Good afternoon, On Server 2003, we run a third party application as a service. Once or twice a month, this service stops gracefully by itself, which brings the application down. We don't know why, or what is initiating the service stop control. The system event log shows Event 7036 by Source - Service Control Manager, a description stating the service entered the stopped state, and a User of "N/A." Is there any way to trap the source of the stop request, or enable verbose logging for service control? Thanks.

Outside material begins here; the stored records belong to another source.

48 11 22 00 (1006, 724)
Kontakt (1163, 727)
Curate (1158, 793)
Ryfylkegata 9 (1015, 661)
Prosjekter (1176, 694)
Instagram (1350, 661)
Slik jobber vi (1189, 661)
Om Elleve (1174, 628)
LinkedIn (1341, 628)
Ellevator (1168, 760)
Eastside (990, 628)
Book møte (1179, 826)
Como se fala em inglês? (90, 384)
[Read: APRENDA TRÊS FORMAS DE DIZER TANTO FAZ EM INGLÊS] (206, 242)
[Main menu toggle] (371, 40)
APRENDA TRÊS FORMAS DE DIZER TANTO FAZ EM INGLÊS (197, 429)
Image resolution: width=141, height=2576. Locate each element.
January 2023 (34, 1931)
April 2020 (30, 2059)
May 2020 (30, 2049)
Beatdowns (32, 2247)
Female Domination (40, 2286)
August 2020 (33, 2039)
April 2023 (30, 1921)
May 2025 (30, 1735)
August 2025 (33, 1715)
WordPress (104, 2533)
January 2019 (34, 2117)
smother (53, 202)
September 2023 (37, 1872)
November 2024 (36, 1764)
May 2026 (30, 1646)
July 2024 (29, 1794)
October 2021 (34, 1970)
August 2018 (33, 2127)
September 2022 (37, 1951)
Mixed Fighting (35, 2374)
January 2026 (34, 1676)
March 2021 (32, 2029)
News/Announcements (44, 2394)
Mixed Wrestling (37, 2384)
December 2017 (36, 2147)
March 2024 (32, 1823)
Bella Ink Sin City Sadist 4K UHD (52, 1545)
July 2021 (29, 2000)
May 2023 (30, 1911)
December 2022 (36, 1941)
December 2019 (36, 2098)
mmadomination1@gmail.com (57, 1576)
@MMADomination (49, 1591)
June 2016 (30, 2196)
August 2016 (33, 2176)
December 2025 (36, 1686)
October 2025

Hi Markyel, Thank you for posting in Windows Server Forum. According to your description, I understand that you want to trace why a application service is stopped. To identify the root cause of this issue, you can use the Process Monitor tool to monitor the application. You can download the tool from the following link: http://technet.microsoft.com/en-us/sysinternals/bb896645.aspx Sincerely, Wilson JiaThis posting is provided "AS IS" with no warranties, and confers no rights.

Thanks for the suggestion, I am familiar with process monitor insofar as using it for capturing real time activity, but can you suggest how I would use it in a scenario where I don't know when the next occurrence of the service shutdown will occur? It could be days from now. Perhaps I should I setup a capture filter for the service executable and let it run (with filtered packets dropped)? What else might I need to setup a filter for to capture correlating data?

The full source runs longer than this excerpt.